■ Goal
Copy out the records verbatim, starting with the line that contains "Open 账号成就 achievements section" and going on through the line that contains "tap(360, 251)".

■ Records to process
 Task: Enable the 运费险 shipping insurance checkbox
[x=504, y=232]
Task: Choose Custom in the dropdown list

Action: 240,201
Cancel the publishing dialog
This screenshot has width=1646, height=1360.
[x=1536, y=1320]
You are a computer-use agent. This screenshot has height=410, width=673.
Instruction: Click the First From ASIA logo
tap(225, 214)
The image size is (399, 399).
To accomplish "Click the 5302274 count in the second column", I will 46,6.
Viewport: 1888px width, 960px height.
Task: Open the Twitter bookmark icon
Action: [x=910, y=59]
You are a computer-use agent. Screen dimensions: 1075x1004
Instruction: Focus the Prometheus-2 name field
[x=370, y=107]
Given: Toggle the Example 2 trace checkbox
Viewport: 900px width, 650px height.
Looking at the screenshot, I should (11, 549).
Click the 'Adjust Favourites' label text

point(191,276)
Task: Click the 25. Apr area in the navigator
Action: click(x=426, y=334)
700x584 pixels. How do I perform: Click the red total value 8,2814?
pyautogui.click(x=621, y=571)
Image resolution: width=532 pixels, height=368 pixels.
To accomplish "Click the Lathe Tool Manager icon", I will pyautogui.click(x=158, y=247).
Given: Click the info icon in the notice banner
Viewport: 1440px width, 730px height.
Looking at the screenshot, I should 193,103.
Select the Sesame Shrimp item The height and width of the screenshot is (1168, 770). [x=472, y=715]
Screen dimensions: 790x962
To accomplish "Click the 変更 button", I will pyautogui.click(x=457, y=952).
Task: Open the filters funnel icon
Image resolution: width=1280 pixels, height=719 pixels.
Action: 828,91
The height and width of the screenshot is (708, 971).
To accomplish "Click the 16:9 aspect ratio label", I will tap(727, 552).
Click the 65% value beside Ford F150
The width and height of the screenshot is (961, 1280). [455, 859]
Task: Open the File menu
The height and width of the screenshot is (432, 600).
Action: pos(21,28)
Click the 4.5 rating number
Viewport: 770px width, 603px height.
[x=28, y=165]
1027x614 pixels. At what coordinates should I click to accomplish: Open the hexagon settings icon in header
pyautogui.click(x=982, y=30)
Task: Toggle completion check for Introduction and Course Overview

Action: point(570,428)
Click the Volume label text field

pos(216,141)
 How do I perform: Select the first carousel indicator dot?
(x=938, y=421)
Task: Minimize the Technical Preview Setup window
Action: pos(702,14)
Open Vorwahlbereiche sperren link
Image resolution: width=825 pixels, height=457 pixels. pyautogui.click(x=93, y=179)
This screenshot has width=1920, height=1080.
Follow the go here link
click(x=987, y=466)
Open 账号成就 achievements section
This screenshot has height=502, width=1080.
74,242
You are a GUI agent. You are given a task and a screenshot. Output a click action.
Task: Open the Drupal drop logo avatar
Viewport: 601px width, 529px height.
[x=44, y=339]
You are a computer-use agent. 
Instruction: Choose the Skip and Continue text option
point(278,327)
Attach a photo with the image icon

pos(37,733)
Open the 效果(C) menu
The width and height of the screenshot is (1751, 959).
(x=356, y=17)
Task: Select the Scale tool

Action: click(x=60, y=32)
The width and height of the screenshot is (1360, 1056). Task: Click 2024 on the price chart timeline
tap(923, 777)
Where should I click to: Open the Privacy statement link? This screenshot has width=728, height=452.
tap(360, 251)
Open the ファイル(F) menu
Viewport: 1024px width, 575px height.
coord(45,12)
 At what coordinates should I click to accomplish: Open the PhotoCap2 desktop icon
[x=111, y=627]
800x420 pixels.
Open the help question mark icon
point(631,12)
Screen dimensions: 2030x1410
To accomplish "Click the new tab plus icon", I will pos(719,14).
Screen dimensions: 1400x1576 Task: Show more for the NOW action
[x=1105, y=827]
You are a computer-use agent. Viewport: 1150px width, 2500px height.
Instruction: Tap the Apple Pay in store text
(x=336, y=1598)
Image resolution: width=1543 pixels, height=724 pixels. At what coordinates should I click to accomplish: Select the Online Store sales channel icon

■ Reply to the exercise
Open 账号成就 achievements section
This screenshot has height=502, width=1080.
74,242
You are a GUI agent. You are given a task and a screenshot. Output a click action.
Task: Open the Drupal drop logo avatar
Viewport: 601px width, 529px height.
[x=44, y=339]
You are a computer-use agent. 
Instruction: Choose the Skip and Continue text option
point(278,327)
Attach a photo with the image icon

pos(37,733)
Open the 效果(C) menu
The width and height of the screenshot is (1751, 959).
(x=356, y=17)
Task: Select the Scale tool

Action: click(x=60, y=32)
The width and height of the screenshot is (1360, 1056). Task: Click 2024 on the price chart timeline
tap(923, 777)
Where should I click to: Open the Privacy statement link? This screenshot has width=728, height=452.
tap(360, 251)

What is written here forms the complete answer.